PROBLEMS TO WORK ON ▸
a. Give the records as a JSON list of strings, one string per line with blank lines omitted, beginning at the line containing "Task: Click the Search tools field" and running through the last line of the records.
b. Extend the essay on form in music, picking up right after its final sentence.

TEXT EXCERPT ▸

+===+

Friday, February 25, 2005

The Importance of Form in Music

1. The essence of music is not sound, but form. Sound is anywhere and everywhere - where there is the human ear, there must be sound.

2. Music must be organized sound - no random sequence of sound is to be considered as music.

3. In this case, it is true that all genre of music can be considered as music under this definition.

4. The greatness of a piece of music - musicality - is to be determined by the complexity of its form.

5. There are two kinds of form: micro and macro forms.

6. Micro forms have to do with harmonic structures, melodic lines, polyphoncity, rhythms, etc.

7. Macro forms have to do with large structures, like the cyclic structure, binary and ternary form, sonata-allegro form, etc.

8. Most people will agree that micro forms are important. Only the few avant-garde would be as absurd as having music that is randomly generated by a computer. While they would argue that the "randomness" is itself a pattern, it is a pattern that is the same thing as combination of tones and pitches in which you would call "the closing of a door". But that is not music. Music must be music; when a person is listening to a set of sound, the interpretation of the sound must be as music, not as something else. When we hear the ringing of the fire alarm, that set of tone/pitch pattern creating that irritating sound is not considered as form, because what we attach to that sound is the idea of fire. A form, on the other hand, is purely musical; one is not reminded of anything; a micro form of a sound contains no connotation but music.

9. Macro forms, in principle, are equally important to the creation of music. All music must be arranged in a pattern: it is not a matter of showing off formal skills, or allowing the listeners to remember the melodies more easily. It is the logic of the musical language. The Romantics, beginning with Franz Liszt, thought that form (especially the sonata-allegro form) is too restricting; so they began to write "symphonic poems" - music with no structure, and they call that a "form". Foolish romantics! They have lost the essence of music; instead they replaced it with pictoral or literal form. The symphonic poem is not a form at all! It is a blend of all the arts: poetry, painting, music, etc. But in doing so they are no longer writing music: they are merely writing pretty combinations of sound.

10. There is a reason why all the greatest composers pay the greatest attention to forms. Bach is a master of the fugue form; Beethoven and Brahms the sonata-allegro form. This is also why Schoenberg, after liberating music from its tonal restriction (in other words, he dissolved a key aspect of the micro form), he quickly re-established a new, more rigourous macro form for his music - the twelve tone method. All sensible composers know that form is the essence to music.

+===+

PROVIDED INFORMATION ▸
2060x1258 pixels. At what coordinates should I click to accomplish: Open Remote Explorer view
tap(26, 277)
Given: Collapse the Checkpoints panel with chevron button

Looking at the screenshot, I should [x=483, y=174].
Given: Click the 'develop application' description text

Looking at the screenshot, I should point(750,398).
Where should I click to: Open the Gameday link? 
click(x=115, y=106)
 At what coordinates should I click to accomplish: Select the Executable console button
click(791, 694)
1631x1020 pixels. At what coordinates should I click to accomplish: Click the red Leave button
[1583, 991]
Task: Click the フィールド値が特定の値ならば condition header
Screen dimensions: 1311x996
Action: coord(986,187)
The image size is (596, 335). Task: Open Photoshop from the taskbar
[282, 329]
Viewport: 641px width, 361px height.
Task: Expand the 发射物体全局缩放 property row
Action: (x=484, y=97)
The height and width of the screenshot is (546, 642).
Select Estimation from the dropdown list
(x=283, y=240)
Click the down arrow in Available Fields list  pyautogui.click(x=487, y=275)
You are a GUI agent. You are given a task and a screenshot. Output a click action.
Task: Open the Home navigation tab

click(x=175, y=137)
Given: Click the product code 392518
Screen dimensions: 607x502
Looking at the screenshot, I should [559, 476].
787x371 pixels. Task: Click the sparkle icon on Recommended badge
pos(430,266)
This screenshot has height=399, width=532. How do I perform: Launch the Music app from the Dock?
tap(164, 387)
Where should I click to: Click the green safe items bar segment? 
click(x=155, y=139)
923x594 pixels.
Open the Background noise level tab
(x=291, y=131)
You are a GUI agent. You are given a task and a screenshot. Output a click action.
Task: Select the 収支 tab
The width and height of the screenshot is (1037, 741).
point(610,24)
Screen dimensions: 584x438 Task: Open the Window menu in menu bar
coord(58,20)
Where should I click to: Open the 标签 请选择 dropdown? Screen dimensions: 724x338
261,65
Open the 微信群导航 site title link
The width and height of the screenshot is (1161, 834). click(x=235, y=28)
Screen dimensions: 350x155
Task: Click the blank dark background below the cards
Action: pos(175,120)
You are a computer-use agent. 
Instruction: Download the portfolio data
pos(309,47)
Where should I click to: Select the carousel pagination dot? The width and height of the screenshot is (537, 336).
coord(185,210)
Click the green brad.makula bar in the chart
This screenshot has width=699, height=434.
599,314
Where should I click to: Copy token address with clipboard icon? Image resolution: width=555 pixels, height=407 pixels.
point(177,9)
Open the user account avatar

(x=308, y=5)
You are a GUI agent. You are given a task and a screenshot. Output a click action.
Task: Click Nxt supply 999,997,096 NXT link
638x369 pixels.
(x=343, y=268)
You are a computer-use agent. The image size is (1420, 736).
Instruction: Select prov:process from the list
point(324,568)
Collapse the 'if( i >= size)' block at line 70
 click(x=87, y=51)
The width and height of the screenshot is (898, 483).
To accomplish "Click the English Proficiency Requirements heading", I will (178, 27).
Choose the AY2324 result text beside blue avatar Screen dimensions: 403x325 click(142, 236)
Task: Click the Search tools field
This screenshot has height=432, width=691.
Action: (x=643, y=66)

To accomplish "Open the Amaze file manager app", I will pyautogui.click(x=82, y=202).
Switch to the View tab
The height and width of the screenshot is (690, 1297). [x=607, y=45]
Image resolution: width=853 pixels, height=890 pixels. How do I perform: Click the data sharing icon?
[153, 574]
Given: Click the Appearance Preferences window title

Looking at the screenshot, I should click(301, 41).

+===+

TASK RESULTS ▸
a.
[
  "Task: Click the Search tools field",
  "This screenshot has height=432, width=691.",
  "Action: (x=643, y=66)",
  "To accomplish \"Open the Amaze file manager app\", I will pyautogui.click(x=82, y=202).",
  "Switch to the View tab",
  "The height and width of the screenshot is (690, 1297). [x=607, y=45]",
  "Image resolution: width=853 pixels, height=890 pixels. How do I perform: Click the data sharing icon?",
  "[153, 574]",
  "Given: Click the Appearance Preferences window title",
  "Looking at the screenshot, I should click(301, 41)."
]

b.
11. The composer Richard Strauss would be a good example to how a real composer is sensitive to form. Early in his career he was a Brahmsian: he wrote two symphonies, a violin concerto, a few sonatas, etc. Then in his mid-career he felt into the spell of Liszt and Wagner, and started to write symphonic poems. His best works are Also Sprach Zarathrustra and Ein Helleleben (A Hero's Life). But "conservative" critics complained: although Ein Helleleben is his masterpiece, and it directly challenges Beethoven's Eroica Symphony, the problem for Strauss is that his is not a symphony. So in his old age, the decade before his death, he began to write "conservatively". The two most moving works, I believe, are his Metamorphosen for 23 Strings and his Oboe Concerto. The Metamorphosen is a complicated piece, like a set of variations, that ends with Beethoven's Funeral March from the Eroica Symphony. The Oboe Concerto is a look back at Mozartian Concerto tradition, a full embracement of the sonata-allegro principle, with Strauss' own addition of the cyclic form. Thus Strauss, in my opinion, died as a great music master, because after the hurly-burly of the great symphonic outrages, which refuses forms, he went back to them.

12. Those who deny the importance of form in music - perhaps they are no more musical than an orchestra comprised of all the animals from the zoo.

1 Comments:

Anonymous Anonymous said...

So you feel that the harmonic sounds computers are able to compose by following the mathematical rules or parameters set to them by their programmers are not music because the computers themselves are not aware of the different forms of music?
That's a little like saying that given a monkey, a typewriter and an infinite length of time, the monkey will never be able to compose a Shakespearean play because it is not aware of the rules of grammar or the meaning behind figurative language...

6:54 p.m.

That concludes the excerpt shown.